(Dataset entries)
-.-.-
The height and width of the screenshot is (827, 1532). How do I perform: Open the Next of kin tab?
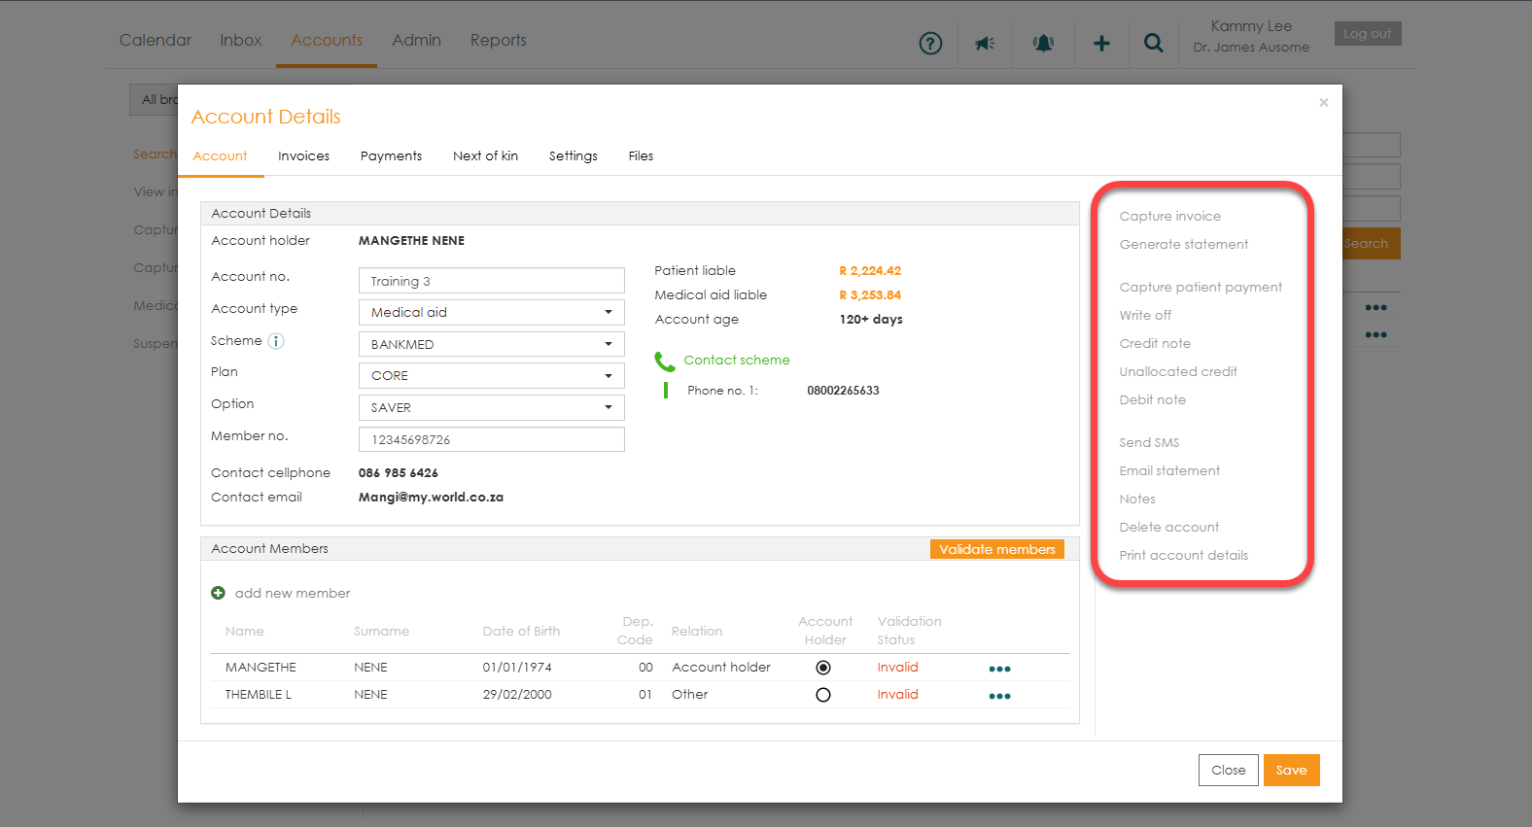coord(485,155)
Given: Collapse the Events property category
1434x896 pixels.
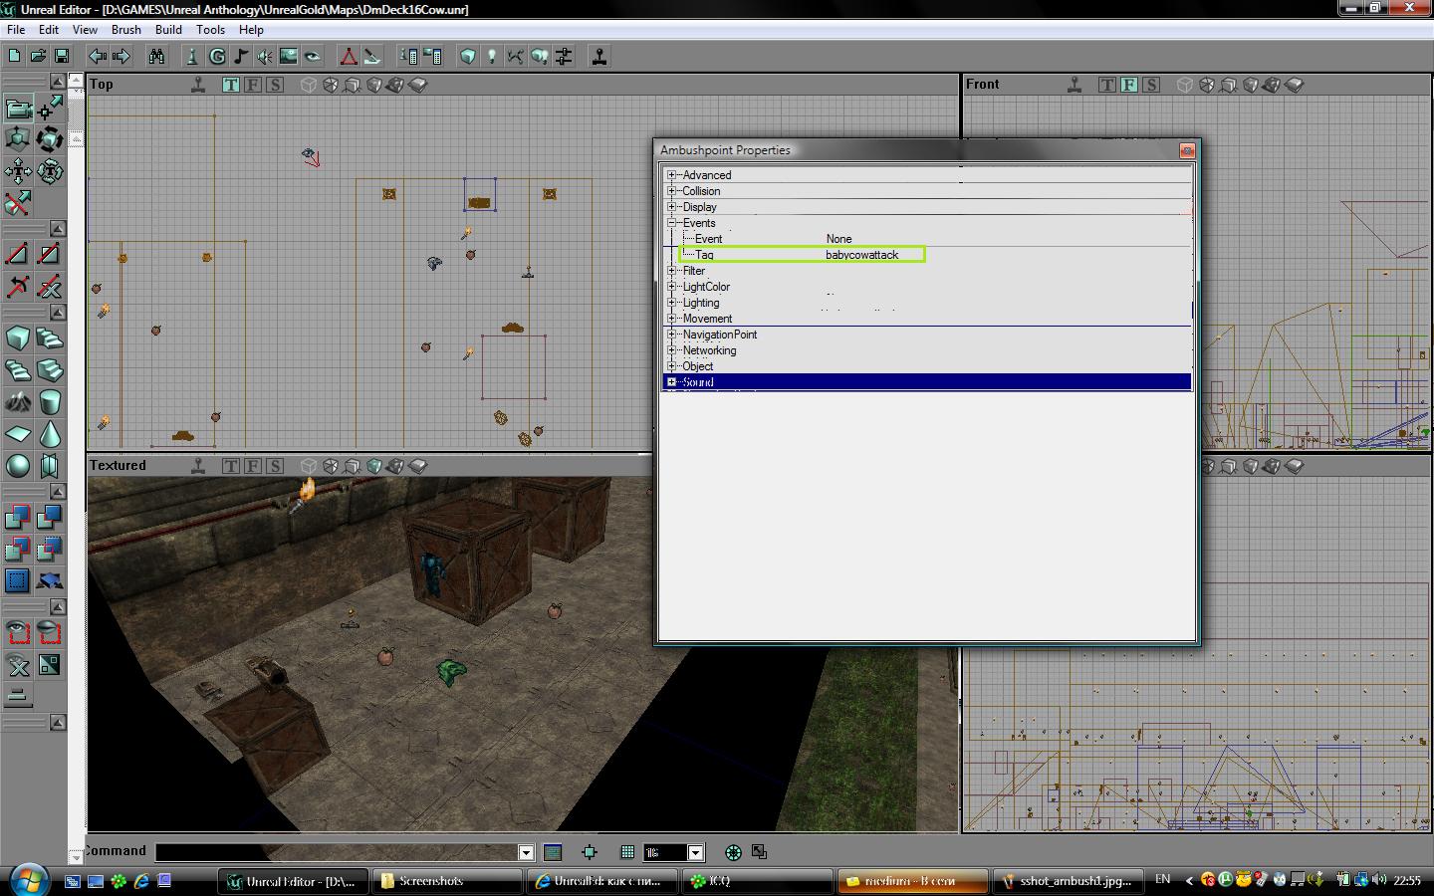Looking at the screenshot, I should coord(672,223).
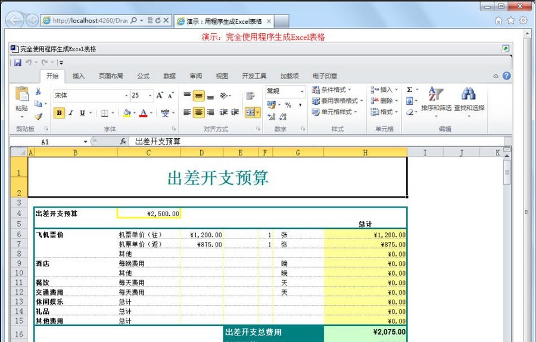
Task: Open Excel help question mark icon
Action: click(506, 76)
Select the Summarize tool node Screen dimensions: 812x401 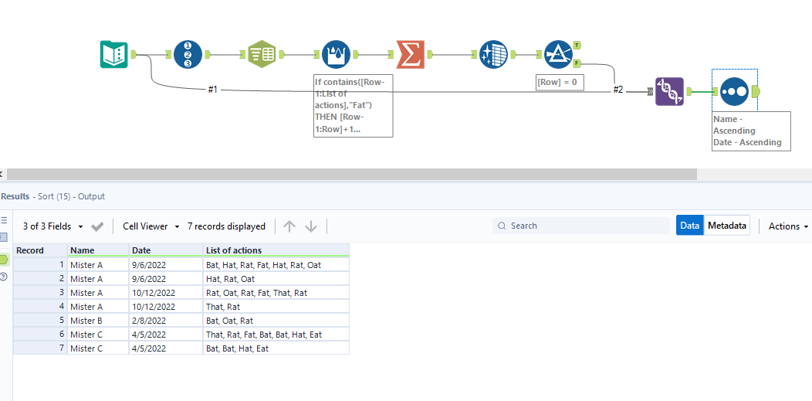pos(410,54)
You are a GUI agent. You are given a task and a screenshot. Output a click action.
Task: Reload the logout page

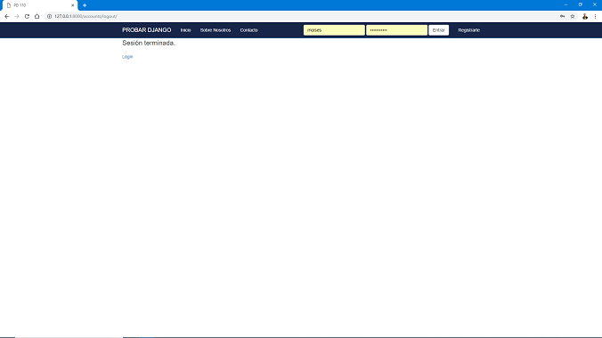27,17
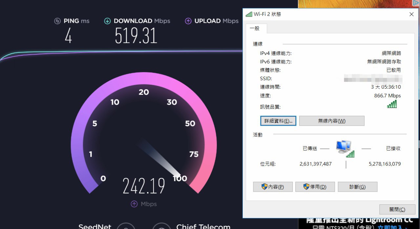Open 無線內容(W) wireless properties
Image resolution: width=420 pixels, height=229 pixels.
point(332,121)
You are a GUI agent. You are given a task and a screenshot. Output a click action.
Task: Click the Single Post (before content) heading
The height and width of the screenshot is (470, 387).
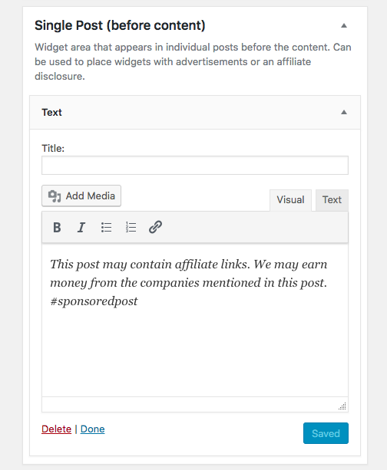pos(120,25)
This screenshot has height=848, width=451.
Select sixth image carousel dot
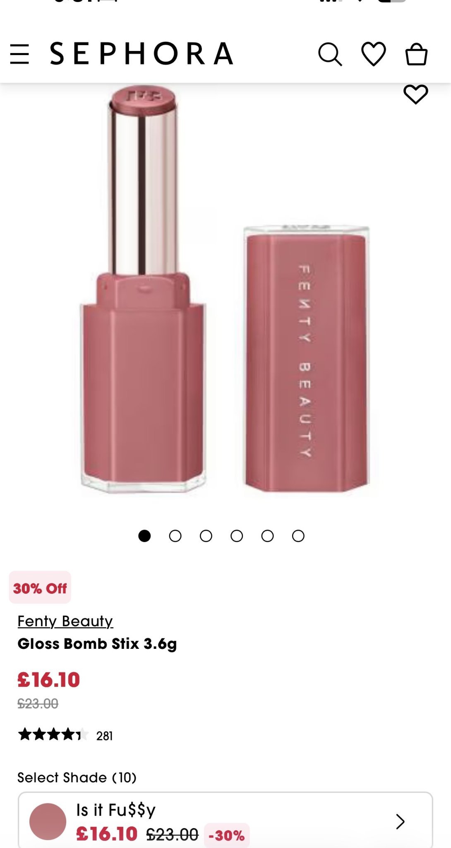pyautogui.click(x=298, y=536)
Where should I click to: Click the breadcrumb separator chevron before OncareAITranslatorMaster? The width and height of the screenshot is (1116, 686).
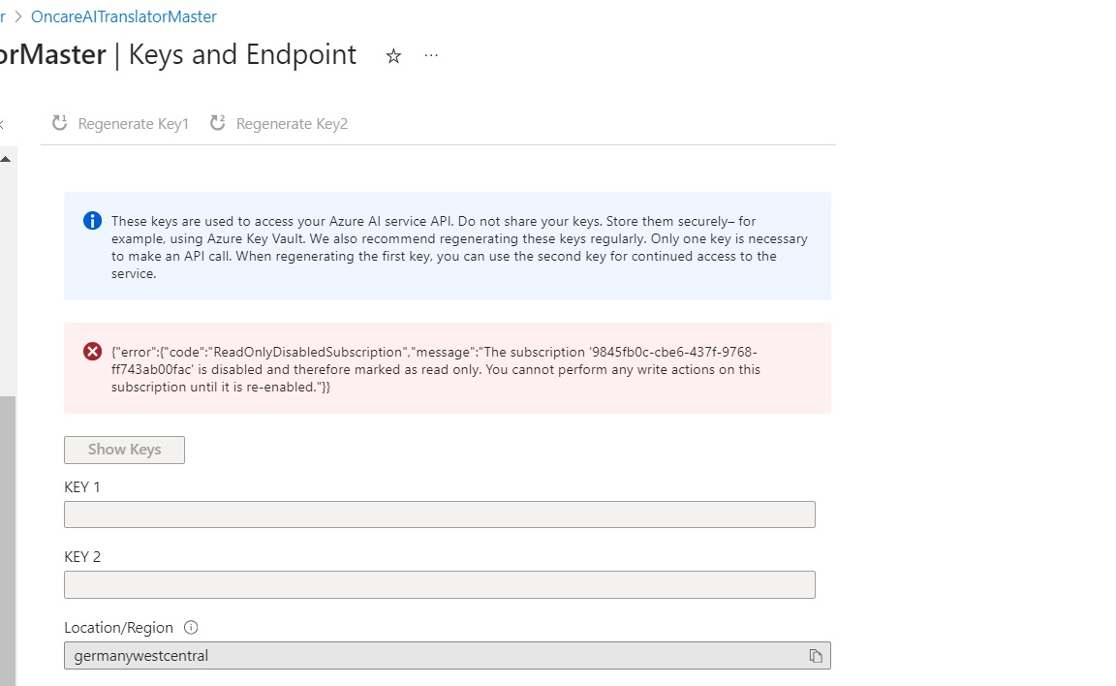(18, 16)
-.-.-
# PROBLEM DESCRIPTION:
What is wanted is an exact copy of the lines from the line with "Select sixth image carousel dot" through the end of the records, both ends included, pictures excluded.

# ANSWER TO THIS PROBLEM:
Select sixth image carousel dot
pyautogui.click(x=298, y=536)
Where should I click to: Click the breadcrumb separator chevron before OncareAITranslatorMaster? The width and height of the screenshot is (1116, 686).
(18, 16)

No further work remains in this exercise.